Out Of The Closet


Pronunciation: /ˈkläzit/

a)     a cupboard or wardrobe, especially one tall enough to walk into.

b)     a small room, especially one used for storing things or for private study.

I recall the story of a boy who lived in a town where there was going to be a parade coming down the street where he worked. He worked in a grocery store and despite pleading with the owner to leave the shop only for a few minutes to get a better look, the answer was no.  After much discussion a compromise was struck that he could watch the parade as long as he could touch the door of the shop.  Deal!

The parade came, he stood in the doorway touching the door and watching but as time progressed he could not get a view to his liking because of the crowd that had formed. Then he got the idea to unhinge the door and take it with him down the block.  Of course when he returned the store was completely cleaned out. Right!

And so it is with your closet or other storage spaces. Just because they are organized or full of things that are behind a closed door does not mean what is in them is there because of a wise choice.

I’m fortunate to have a walk in closet.  In my closet I have multiples of shoes, shirts, suits you name it.  Yet, I only wear so many of them and the rest I sort through to get to the ones I want to wear! The best example are my printed tee shirts.  I have like twenty of them, some of which I wear maybe 2 or 3 times a year.  The space it takes the clutter it makes and massaging isn’t worth it.  Why?  Because space means wasted time.  I’m resolved to thinning the stack.

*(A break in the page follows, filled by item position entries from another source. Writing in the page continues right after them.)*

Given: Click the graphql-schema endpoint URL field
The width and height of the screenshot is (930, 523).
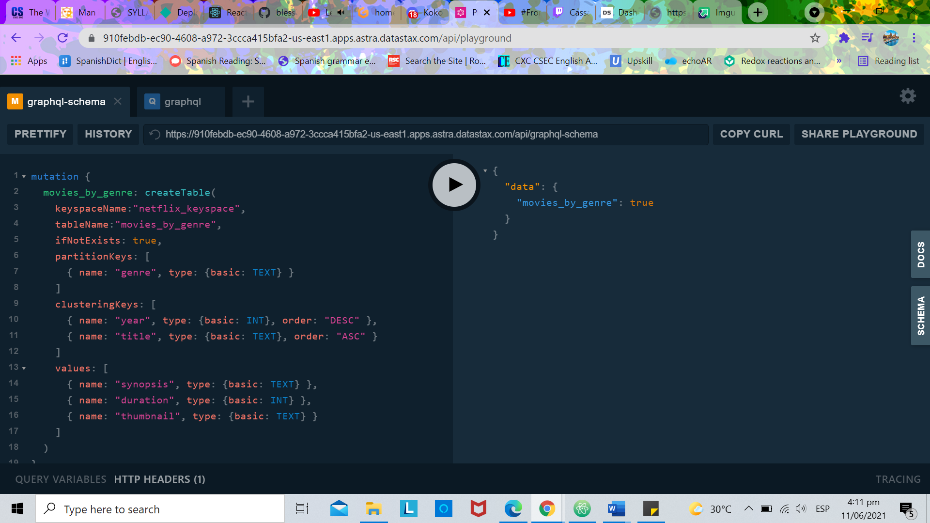Looking at the screenshot, I should (x=426, y=134).
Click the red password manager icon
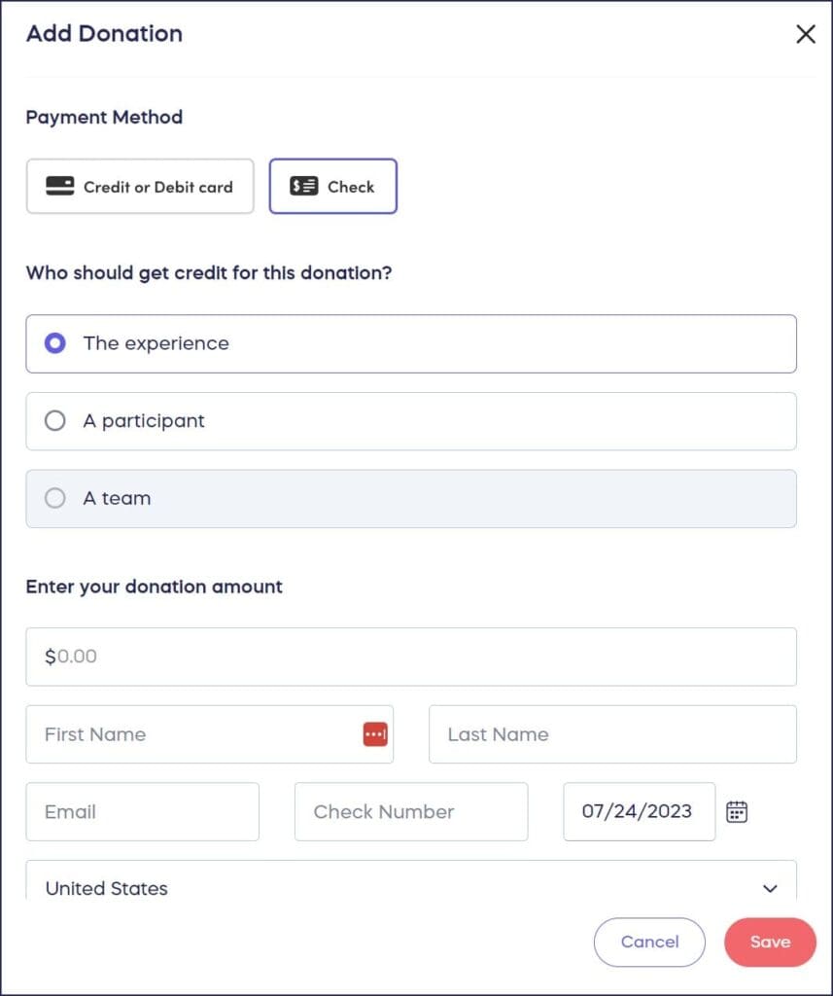This screenshot has height=996, width=833. point(375,734)
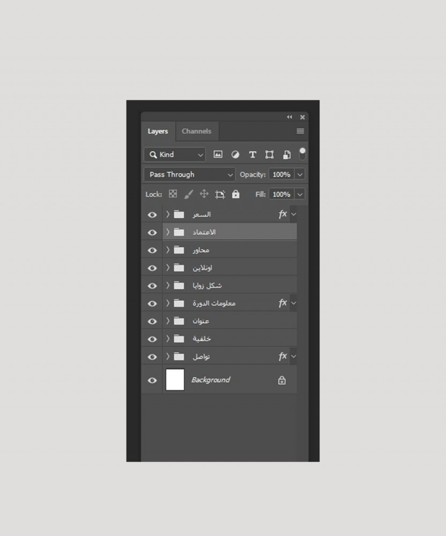Click the adjustment layer filter icon
The height and width of the screenshot is (536, 446).
click(x=235, y=154)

Think about this.  If you work five days a week and spend even three minutes a day picking through things that’s fifteen minutes.  Try going to your closet on the sixth day and just standing there for that fifteen minutes and let me know what you think.

Take control of your closet. One good strategy for things on hangers is to put them on the pole facing you.  At the end of say a month or maybe two if you like, what remains facing backwards should be a high candidate for removal.

Shoes and handbags?  We hear women say all the time (tiredly) how many purses and shoes they have.  If the boyfriend or husband had an equal number of basketballs they would think him a nut job.

Try strategizing your wardrobe. Invest in the timeless character and quality of a few high end handbags and shoes and the clutter will take care of itself.  Here’s another thought.  Let’s say the average pair of shoes on sale is around $30.00.  At 10 that’s $300.00.  The most asked to be seen handbag in our store right now is a black and very snappy Furla.  Price?  $195.00.  We sold a Cartier not long ago for about the same amount. The balance of over $100.00 has to be a nice pair of shoes, three if you are a savvy consignment store shopper.

Men, unless you wear a suit everyday you only need maybe two or three in Seattle – but you do need them.  A blue one, a darker one (gray or black) and one of your choice that is winter weight.  This covers business, burials, and dinner year round.

None of us need 15 tee shirts.

Save time and money by having a strategy which isn’t buying because it’s on sale.  Have a plan for what going into and coming out of your closet and enjoy the favorable savings of time and money.

Last up … sacred ground … my kitchen.


One Comment on “Out Of The Closet”

  1. Bruce H. says:

    Hi Wayne,

    I resonated with this blog post too!

    The key element seems to be reframing how we look at things. Instead of “I might need it someday and not have it” your frame of “every time I look at it it wastes my time” creates a powerful choice that is compelling.

    Years ago I curbed spending significantly (when living in SC and wanting to get back to Seattle as often as I could) by asking the mental question “how many of those would it take before I could get a ticket to Seattle?” Flights back then were less than $300, so if I avoided a $20 or $30 spend once or twice a week by using this method, I was getting to Seattle upwards of 6 times a year instead of moldering away in SC (as fond as I am of the place).

    Dieting is the same way, though there’s often much more deep psychology at play. The reframing choice for me (I used to be a quite a chubber) was something like “do I want the enjoyment of eating that now, or the pleasure henceforward of being attractive, fit, and not having my body hold me back from whatever I want to do?”

    I think discovering the ability to create these sorts of reframing questions for myself was one of the key determining factors (for good or for ill) of how have turned out to be.

    So blame it on the lure of Seattle in the ‘80s.